In the records below, repeat exactly the lines between the line holding "1360x1024 pixels." and the line holding "the browser downloads", inclusive, and drop the pictures.

## Material supplied
------------------------------------
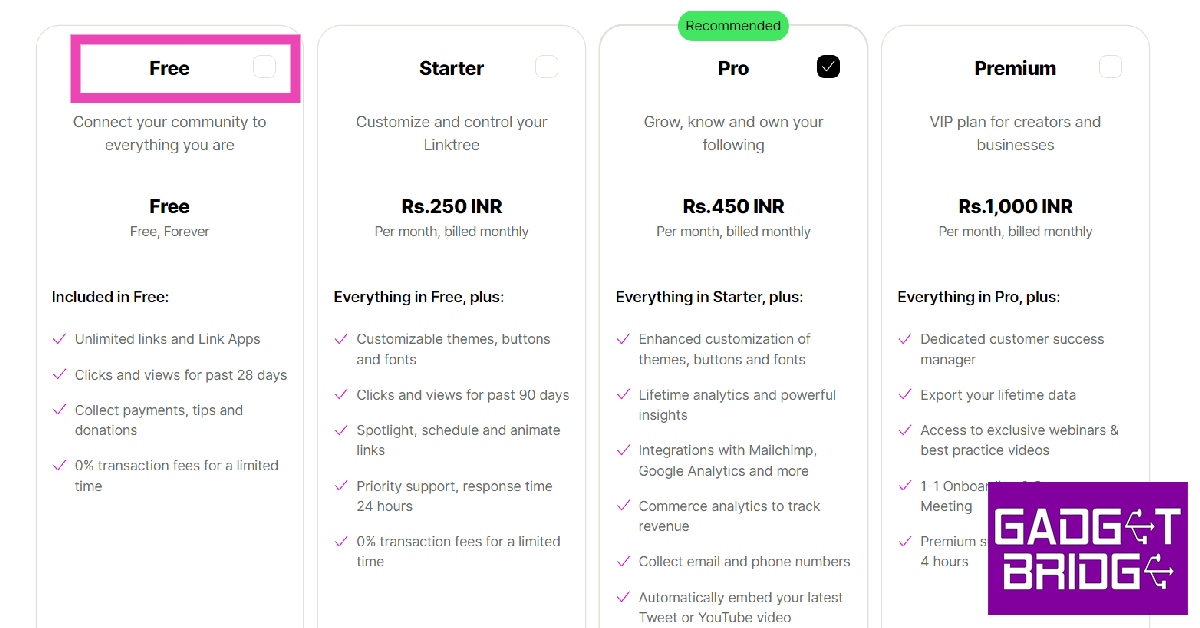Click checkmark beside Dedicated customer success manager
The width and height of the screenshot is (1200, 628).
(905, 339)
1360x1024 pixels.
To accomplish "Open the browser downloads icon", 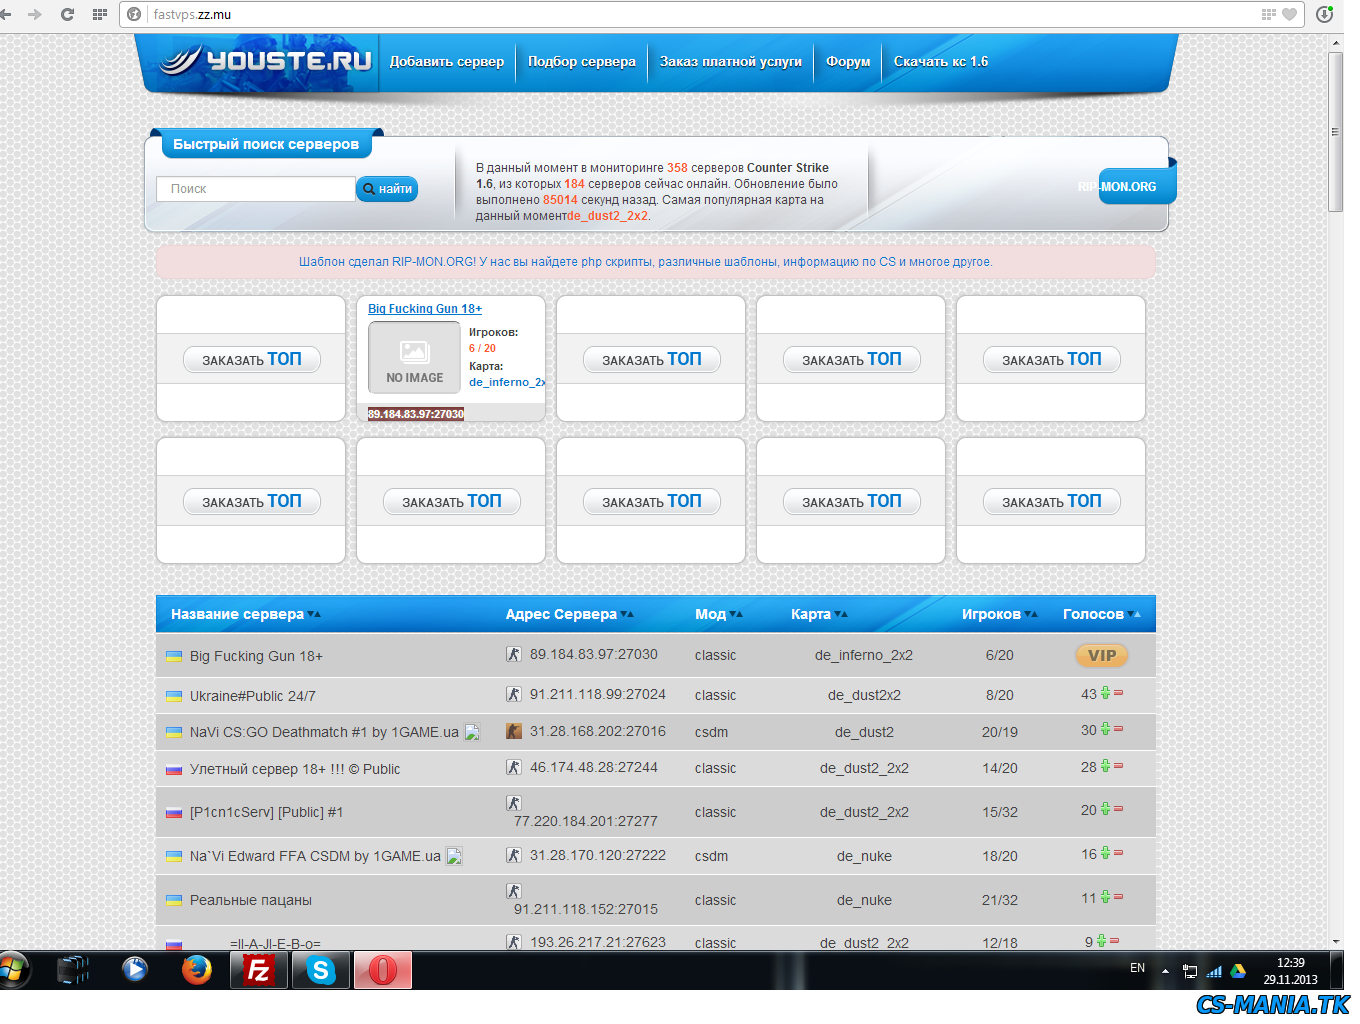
------------------------------------
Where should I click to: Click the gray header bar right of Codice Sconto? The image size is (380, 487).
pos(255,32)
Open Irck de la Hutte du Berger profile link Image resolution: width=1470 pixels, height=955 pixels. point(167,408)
------------------------------------
## Solution to this problem
1360x1024 pixels.
To accomplish "Open the browser downloads icon", 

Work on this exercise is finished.